Given the fact that the likelihood of any given nucleus decaying is the same
as for all the others, then the number you actually see decay per unit time
is proportional to the number of nuclei present.
QUESTION:
I'm an English Ph.D. student writing about the figure of the microcosm in the modern novel, and am interested in the parallel with contemporary physics and the conception of the atom as a "little
solar system." My question is: how much did the evidence from the experiments done by Rutherford, et. al. make this theory necessary and how much was it just a convenient metaphor? Would other pictures of the atom have been equally plausible, or was this pretty much as accurate a representation as possible?
ANSWER:
As I have said in many
earlier answers, the Borh model of the atom, electrons running around in
well-defined circular orbits like planets around the sun is, at best, a very
rough approximation of atomic structure. Historically, such a model was
ruled out because an electron moving in a circle radiates its energy away and
it would very quickly spiral into the center of the atom. However,
Rutherford's experiments showed unambiguously that nearly all the mass of an
atom and all its positive electric charge resided in a volume
extraordinarily tiny relative to the size of the atom. Putting the electrons
outside then became imperative and Bohr invented his model of the atom by
postulating certain rules for orbits which would be special in that
electrons in those orbits would not radiate away energy. His rules also had
to, and did, explain the spectrum of the hydrogen atom, those colors of
light which are emitted from hydrogen. But, this is clearly ad hoc in
many ways as new ideas often are. Within just a few years, though, partly
motivated by the success of this model, a new branch of physics, quantum
mechanics, was developed which provides an accurate picture of both how we
should think about atomic structure and why certain atomic states do not
radiate away their energy.
QUESTION:
I have been told that the strong force becomes repulsive at small distances. Is this the case and can you explain why or why not?
ANSWER:
It is certainly true. I cannot explain why since that is not really the
goal of physics; we don't, for example, ask for an explanation of why the
electron is negative, it just is. The veracity of the repulsive short-range
force is easy to understand. If it were not so, the nucleus (held together
by the strong interaction) would collapse. This is called saturation of
nuclear forces.
QUESTION:
why does CO2 leak very quickly from a bicycle tube, while N2 (rather than pesky messy air) leaks very slowly?

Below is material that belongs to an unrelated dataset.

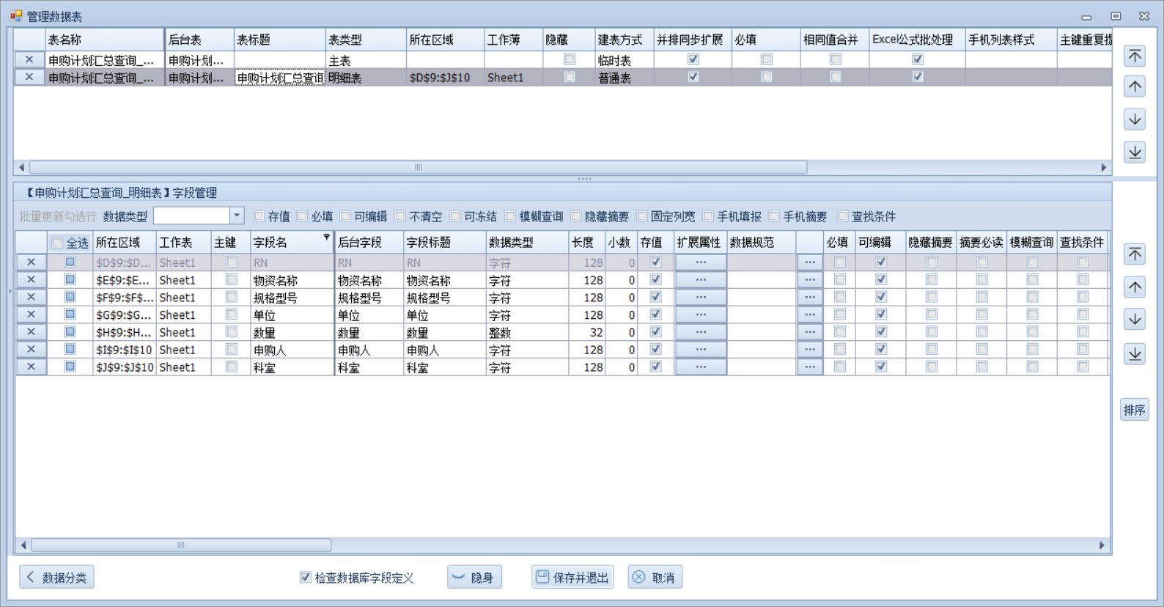Move field up one in lower field list

pos(1135,287)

I'm told "no easy answers", but maybe there is for the specific situation?
ANSWER:
Actually, there is an easy answer. CO2 is a much smaller
molecule than N2 .
FOLLOWUP QUESTION:
can you elaborate just a bit?
for this 7th grader mentality, it would seem that N2 & O2 should be about the same size - aren't all electrons are in the same orbital shells? and then the addition of a C to the O2 should make it bigger?
is it something to do with the double bonds on the CO2 that makes the molecule smaller?
ANSWER:
You should not think of atoms as little balls of constant size. What
really determines how large a molecule is is how strongly bound it is.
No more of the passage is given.